*** Opening SOURCE DATA ***
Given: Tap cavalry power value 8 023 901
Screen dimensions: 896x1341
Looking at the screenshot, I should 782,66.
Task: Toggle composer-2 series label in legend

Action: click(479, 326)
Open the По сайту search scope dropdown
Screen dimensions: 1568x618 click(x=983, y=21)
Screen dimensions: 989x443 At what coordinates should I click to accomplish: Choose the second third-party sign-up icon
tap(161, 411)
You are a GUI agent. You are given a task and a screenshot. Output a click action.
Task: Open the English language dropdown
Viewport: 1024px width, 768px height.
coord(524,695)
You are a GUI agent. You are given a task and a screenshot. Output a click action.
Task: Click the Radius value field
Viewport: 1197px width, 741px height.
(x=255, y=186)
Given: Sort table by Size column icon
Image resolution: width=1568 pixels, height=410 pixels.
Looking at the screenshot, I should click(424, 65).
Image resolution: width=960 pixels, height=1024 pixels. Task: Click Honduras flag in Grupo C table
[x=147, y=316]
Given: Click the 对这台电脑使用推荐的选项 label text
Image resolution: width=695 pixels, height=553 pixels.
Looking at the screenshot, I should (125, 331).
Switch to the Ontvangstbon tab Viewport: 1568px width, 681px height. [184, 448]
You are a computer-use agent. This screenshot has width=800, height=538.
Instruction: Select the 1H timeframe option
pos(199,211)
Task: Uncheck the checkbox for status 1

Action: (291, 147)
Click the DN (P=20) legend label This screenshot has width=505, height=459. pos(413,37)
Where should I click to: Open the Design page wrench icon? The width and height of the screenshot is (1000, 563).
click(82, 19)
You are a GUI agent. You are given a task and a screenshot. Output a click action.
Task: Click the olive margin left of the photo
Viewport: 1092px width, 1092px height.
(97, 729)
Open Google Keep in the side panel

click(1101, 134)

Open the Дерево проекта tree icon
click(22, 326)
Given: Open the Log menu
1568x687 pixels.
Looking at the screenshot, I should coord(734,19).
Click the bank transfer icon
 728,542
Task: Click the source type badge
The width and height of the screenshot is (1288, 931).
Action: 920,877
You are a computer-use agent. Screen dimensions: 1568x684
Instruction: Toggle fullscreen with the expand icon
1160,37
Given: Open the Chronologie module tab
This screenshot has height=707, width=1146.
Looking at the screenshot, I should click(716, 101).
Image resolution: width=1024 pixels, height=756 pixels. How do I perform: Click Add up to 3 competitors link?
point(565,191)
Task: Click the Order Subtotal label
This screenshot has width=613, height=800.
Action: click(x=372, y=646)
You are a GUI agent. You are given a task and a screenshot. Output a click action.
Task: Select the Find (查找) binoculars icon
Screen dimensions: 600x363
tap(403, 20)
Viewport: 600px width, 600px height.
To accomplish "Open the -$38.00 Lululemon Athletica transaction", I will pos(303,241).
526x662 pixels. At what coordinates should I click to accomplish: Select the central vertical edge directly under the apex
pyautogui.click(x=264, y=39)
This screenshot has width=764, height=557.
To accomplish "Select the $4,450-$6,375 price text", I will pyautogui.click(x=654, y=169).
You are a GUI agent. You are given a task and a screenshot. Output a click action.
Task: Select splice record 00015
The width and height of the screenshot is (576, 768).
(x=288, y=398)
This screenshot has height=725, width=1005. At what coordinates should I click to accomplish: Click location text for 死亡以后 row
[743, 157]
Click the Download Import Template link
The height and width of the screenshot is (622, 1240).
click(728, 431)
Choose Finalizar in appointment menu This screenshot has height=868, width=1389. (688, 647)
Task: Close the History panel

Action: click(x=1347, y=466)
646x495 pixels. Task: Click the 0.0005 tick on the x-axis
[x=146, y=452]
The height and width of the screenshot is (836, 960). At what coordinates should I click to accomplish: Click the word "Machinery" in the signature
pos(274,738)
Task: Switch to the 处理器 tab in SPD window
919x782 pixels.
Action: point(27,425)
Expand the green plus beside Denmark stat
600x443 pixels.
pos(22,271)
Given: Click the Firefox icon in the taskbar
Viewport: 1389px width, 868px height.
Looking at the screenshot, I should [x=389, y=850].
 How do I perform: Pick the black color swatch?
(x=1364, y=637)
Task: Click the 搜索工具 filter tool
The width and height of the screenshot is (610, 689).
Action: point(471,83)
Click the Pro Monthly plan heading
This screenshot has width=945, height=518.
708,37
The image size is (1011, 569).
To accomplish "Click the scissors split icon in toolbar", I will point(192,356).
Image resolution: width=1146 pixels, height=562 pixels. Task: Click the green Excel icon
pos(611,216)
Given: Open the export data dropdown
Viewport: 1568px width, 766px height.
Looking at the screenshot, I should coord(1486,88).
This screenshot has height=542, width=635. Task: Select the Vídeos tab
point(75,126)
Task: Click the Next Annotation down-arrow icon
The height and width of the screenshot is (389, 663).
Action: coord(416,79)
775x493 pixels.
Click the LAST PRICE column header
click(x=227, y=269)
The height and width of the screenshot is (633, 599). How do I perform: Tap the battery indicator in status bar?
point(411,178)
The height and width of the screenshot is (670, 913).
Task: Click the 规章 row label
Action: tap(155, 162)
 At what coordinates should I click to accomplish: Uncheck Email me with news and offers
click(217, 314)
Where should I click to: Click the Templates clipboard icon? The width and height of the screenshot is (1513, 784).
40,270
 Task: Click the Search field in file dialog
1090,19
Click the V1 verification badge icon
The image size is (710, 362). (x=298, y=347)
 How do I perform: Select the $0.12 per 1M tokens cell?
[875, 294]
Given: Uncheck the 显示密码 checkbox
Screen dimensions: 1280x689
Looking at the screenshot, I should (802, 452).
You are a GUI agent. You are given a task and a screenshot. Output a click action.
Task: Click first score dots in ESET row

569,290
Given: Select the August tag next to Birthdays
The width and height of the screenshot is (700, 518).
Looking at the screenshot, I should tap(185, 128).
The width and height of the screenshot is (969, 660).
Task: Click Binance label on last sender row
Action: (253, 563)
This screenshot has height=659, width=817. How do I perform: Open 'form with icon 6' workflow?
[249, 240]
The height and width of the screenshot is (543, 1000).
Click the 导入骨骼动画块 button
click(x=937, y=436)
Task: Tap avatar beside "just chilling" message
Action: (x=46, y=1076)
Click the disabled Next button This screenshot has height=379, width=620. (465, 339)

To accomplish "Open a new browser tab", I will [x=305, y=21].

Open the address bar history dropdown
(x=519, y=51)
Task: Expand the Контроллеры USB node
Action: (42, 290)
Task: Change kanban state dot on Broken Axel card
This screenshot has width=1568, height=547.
*** Closing SOURCE DATA ***
Write the records above out again, exactly as they are.

Given: Tap cavalry power value 8 023 901
Screen dimensions: 896x1341
Looking at the screenshot, I should 782,66.
Task: Toggle composer-2 series label in legend

Action: click(479, 326)
Open the По сайту search scope dropdown
Screen dimensions: 1568x618 click(x=983, y=21)
Screen dimensions: 989x443 At what coordinates should I click to accomplish: Choose the second third-party sign-up icon
tap(161, 411)
You are a GUI agent. You are given a task and a screenshot. Output a click action.
Task: Open the English language dropdown
Viewport: 1024px width, 768px height.
coord(524,695)
You are a GUI agent. You are given a task and a screenshot. Output a click action.
Task: Click the Radius value field
Viewport: 1197px width, 741px height.
(x=255, y=186)
Given: Sort table by Size column icon
Image resolution: width=1568 pixels, height=410 pixels.
Looking at the screenshot, I should click(424, 65).
Image resolution: width=960 pixels, height=1024 pixels. Task: Click Honduras flag in Grupo C table
[x=147, y=316]
Given: Click the 对这台电脑使用推荐的选项 label text
Image resolution: width=695 pixels, height=553 pixels.
Looking at the screenshot, I should (125, 331).
Switch to the Ontvangstbon tab Viewport: 1568px width, 681px height. [184, 448]
You are a computer-use agent. This screenshot has width=800, height=538.
Instruction: Select the 1H timeframe option
pos(199,211)
Task: Uncheck the checkbox for status 1

Action: (291, 147)
Click the DN (P=20) legend label This screenshot has width=505, height=459. pos(413,37)
Where should I click to: Open the Design page wrench icon? The width and height of the screenshot is (1000, 563).
click(82, 19)
You are a GUI agent. You are given a task and a screenshot. Output a click action.
Task: Click the olive margin left of the photo
Viewport: 1092px width, 1092px height.
(97, 729)
Open Google Keep in the side panel

click(1101, 134)

Open the Дерево проекта tree icon
click(22, 326)
Given: Open the Log menu
1568x687 pixels.
Looking at the screenshot, I should coord(734,19).
Click the bank transfer icon
 728,542
Task: Click the source type badge
The width and height of the screenshot is (1288, 931).
Action: 920,877
You are a computer-use agent. Screen dimensions: 1568x684
Instruction: Toggle fullscreen with the expand icon
1160,37
Given: Open the Chronologie module tab
This screenshot has height=707, width=1146.
Looking at the screenshot, I should click(716, 101).
Image resolution: width=1024 pixels, height=756 pixels. How do I perform: Click Add up to 3 competitors link?
point(565,191)
Task: Click the Order Subtotal label
This screenshot has width=613, height=800.
Action: click(x=372, y=646)
You are a GUI agent. You are given a task and a screenshot. Output a click action.
Task: Select the Find (查找) binoculars icon
Screen dimensions: 600x363
tap(403, 20)
Viewport: 600px width, 600px height.
To accomplish "Open the -$38.00 Lululemon Athletica transaction", I will pos(303,241).
526x662 pixels. At what coordinates should I click to accomplish: Select the central vertical edge directly under the apex
pyautogui.click(x=264, y=39)
This screenshot has width=764, height=557.
To accomplish "Select the $4,450-$6,375 price text", I will pyautogui.click(x=654, y=169).
You are a GUI agent. You are given a task and a screenshot. Output a click action.
Task: Select splice record 00015
The width and height of the screenshot is (576, 768).
(x=288, y=398)
This screenshot has height=725, width=1005. At what coordinates should I click to accomplish: Click location text for 死亡以后 row
[743, 157]
Click the Download Import Template link
The height and width of the screenshot is (622, 1240).
click(728, 431)
Choose Finalizar in appointment menu This screenshot has height=868, width=1389. (688, 647)
Task: Close the History panel

Action: click(x=1347, y=466)
646x495 pixels. Task: Click the 0.0005 tick on the x-axis
[x=146, y=452]
The height and width of the screenshot is (836, 960). At what coordinates should I click to accomplish: Click the word "Machinery" in the signature
pos(274,738)
Task: Switch to the 处理器 tab in SPD window
919x782 pixels.
Action: point(27,425)
Expand the green plus beside Denmark stat
600x443 pixels.
pos(22,271)
Given: Click the Firefox icon in the taskbar
Viewport: 1389px width, 868px height.
Looking at the screenshot, I should [x=389, y=850].
 How do I perform: Pick the black color swatch?
(x=1364, y=637)
Task: Click the 搜索工具 filter tool
The width and height of the screenshot is (610, 689).
Action: point(471,83)
Click the Pro Monthly plan heading
This screenshot has width=945, height=518.
708,37
The image size is (1011, 569).
To accomplish "Click the scissors split icon in toolbar", I will point(192,356).
Image resolution: width=1146 pixels, height=562 pixels. Task: Click the green Excel icon
pos(611,216)
Given: Open the export data dropdown
Viewport: 1568px width, 766px height.
Looking at the screenshot, I should coord(1486,88).
This screenshot has height=542, width=635. Task: Select the Vídeos tab
point(75,126)
Task: Click the Next Annotation down-arrow icon
The height and width of the screenshot is (389, 663).
Action: coord(416,79)
775x493 pixels.
Click the LAST PRICE column header
click(x=227, y=269)
The height and width of the screenshot is (633, 599). How do I perform: Tap the battery indicator in status bar?
point(411,178)
The height and width of the screenshot is (670, 913).
Task: Click the 规章 row label
Action: tap(155, 162)
 At what coordinates should I click to accomplish: Uncheck Email me with news and offers
click(217, 314)
Where should I click to: Click the Templates clipboard icon? The width and height of the screenshot is (1513, 784).
40,270
 Task: Click the Search field in file dialog
1090,19
Click the V1 verification badge icon
The image size is (710, 362). (x=298, y=347)
 How do I perform: Select the $0.12 per 1M tokens cell?
[875, 294]
Given: Uncheck the 显示密码 checkbox
Screen dimensions: 1280x689
Looking at the screenshot, I should (802, 452).
You are a GUI agent. You are given a task and a screenshot. Output a click action.
Task: Click first score dots in ESET row

569,290
Given: Select the August tag next to Birthdays
The width and height of the screenshot is (700, 518).
Looking at the screenshot, I should tap(185, 128).
The width and height of the screenshot is (969, 660).
Task: Click Binance label on last sender row
Action: (253, 563)
This screenshot has height=659, width=817. How do I perform: Open 'form with icon 6' workflow?
[249, 240]
The height and width of the screenshot is (543, 1000).
Click the 导入骨骼动画块 button
click(x=937, y=436)
Task: Tap avatar beside "just chilling" message
Action: (x=46, y=1076)
Click the disabled Next button This screenshot has height=379, width=620. (465, 339)

To accomplish "Open a new browser tab", I will [x=305, y=21].

Open the address bar history dropdown
(x=519, y=51)
Task: Expand the Контроллеры USB node
Action: (42, 290)
Task: Change kanban state dot on Broken Axel card
This screenshot has width=1568, height=547.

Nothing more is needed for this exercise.